In my lifetime, I've worked with all of the traditional forms of media, including watercolors, oils, pastels, and many others. My path to computer art began several years ago, when my daughter was training for a computer degree. One day she set me up with a second-hand computer, then showed me the basics of finding colors and brushes in a small graphics program. As my initial sketches became more complex, my son advised me to get a Wacom tablet and stylus for my computer, which luckily arrived with more advanced software.

I would soon realize that my tablet and stylus could indeed act as fine art brushes and tools. And my computer, with its blank screen in front of me, was fresh art paper. I knew then that I had a traditional studio setup for a fine artist. I learned a great deal from those first images. The process was slow and sometimes difficult, but each new discovery spurred me on. For my first experiments on the computer, I brought out my old watercolor sketchbooks, using them off to the side as references while I created new images. There finally came a day when I decided to really put my modern studio to the test.
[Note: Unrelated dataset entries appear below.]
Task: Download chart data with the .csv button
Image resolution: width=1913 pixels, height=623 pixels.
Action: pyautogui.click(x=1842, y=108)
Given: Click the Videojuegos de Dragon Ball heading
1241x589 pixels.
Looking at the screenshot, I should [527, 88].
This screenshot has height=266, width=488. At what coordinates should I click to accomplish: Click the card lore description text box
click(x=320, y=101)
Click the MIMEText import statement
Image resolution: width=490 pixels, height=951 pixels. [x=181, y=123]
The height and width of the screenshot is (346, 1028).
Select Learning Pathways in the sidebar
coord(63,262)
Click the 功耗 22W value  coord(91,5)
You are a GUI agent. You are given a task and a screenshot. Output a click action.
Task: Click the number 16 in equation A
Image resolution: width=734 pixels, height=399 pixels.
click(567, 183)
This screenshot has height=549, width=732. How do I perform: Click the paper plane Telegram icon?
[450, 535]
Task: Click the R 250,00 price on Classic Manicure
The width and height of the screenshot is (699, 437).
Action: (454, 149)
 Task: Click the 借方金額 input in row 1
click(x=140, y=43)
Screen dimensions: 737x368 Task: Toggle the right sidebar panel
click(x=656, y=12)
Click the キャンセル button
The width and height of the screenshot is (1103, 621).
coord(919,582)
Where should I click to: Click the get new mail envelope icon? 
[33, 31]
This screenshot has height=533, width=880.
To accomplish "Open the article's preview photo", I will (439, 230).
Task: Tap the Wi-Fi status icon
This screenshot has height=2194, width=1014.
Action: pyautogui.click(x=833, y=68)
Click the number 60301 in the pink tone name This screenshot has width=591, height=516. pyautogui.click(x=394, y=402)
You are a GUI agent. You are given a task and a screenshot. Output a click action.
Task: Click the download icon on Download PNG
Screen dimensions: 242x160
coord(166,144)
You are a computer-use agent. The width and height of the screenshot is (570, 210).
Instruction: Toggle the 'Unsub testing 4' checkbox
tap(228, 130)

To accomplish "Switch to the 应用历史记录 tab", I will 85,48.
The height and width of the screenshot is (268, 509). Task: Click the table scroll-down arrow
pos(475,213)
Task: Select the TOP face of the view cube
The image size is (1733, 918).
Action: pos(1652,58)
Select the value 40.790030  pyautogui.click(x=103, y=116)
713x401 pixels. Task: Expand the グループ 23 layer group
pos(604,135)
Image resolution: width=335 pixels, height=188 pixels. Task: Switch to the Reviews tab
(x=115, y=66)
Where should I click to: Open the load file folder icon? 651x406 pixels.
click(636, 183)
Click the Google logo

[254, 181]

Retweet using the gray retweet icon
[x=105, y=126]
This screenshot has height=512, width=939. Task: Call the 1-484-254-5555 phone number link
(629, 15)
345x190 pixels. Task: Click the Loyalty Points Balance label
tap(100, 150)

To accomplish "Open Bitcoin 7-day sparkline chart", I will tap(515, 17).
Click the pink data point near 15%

I cut flowers from my garden, sat them in a vase by my computer and proceeded to paint their images onto the screen. Success!

I dubbed those original creations computer-generated fine art, or CGFA. When I began, I couldn't find much to compare them to. These days, this area has become known as digital painting and it is rapidly becoming more popular. The term 'digital painting' can, however, be used to cover a range of definitions, from fine art created on the computer to fractal designs and retouched photographs. For my purposes, a digital painting is fine art that just happens to be created on my computer instead of my easel.

Over time, I eventually moved on from the older system to a new Mac computer. I use Painter software for my initial creation, then later refined minute details in Adobe Photoshop. Both Painter and Photoshop offer a wide array of features to use for image manipulations, though I'm getting what I need out of the most basic features. I've found numerous advantages to creating art on the computer, including the ability to take your image and reverse it, center in on any area, crop, resize and zoom in or out. Undo is also a nice feature, it's quite convenient to be able to go backwards a step immediately should you ever change your mind.

I also find it useful to save my artwork several times along the way, so I wind up with copies of the image from different stages in its creation. With these multiple saved histories, I have the option to at any time return to an earlier version as a means to correct or change elements as I see fit. This, in effect, allows me to go back to a 'clean' image with a fresh idea. The same original image can, in fact, be taken in any number of creative directions without limit. Sometimes I've even wound up with several different 'finished' images, though each can trace its origin back to the same original sketch.

Given the flexibility that the computer allows, it has given me new insight into the way I work out my compositions. In the beginning, I started by using traditional techniques on the computer. Now, using what I've learned on the computer, I can pass this knowledge back to my traditional artwork creations as well. They are a wonderful, useful complement to each other.

Of course, sometimes the computer just cannot replace my traditional tools. I do love to paint from life whenever possible, and I can't take my computer setup with me into a park somewhere. But I can sit at my computer and look out the windows, sketching the lighting and finding inspiration in the scenery. I can place flowers in a vase by my screen, and I can work from life with a dog curled up at my feet, offering itself as a willing subject. Perhaps the best example I can give of how I use the computer to work from life would be my Computer Corgi image. It depicts my corgi sitting beside the computer, while I work to capture his likeness from life onto the screen, using only my computer tablet and stylus.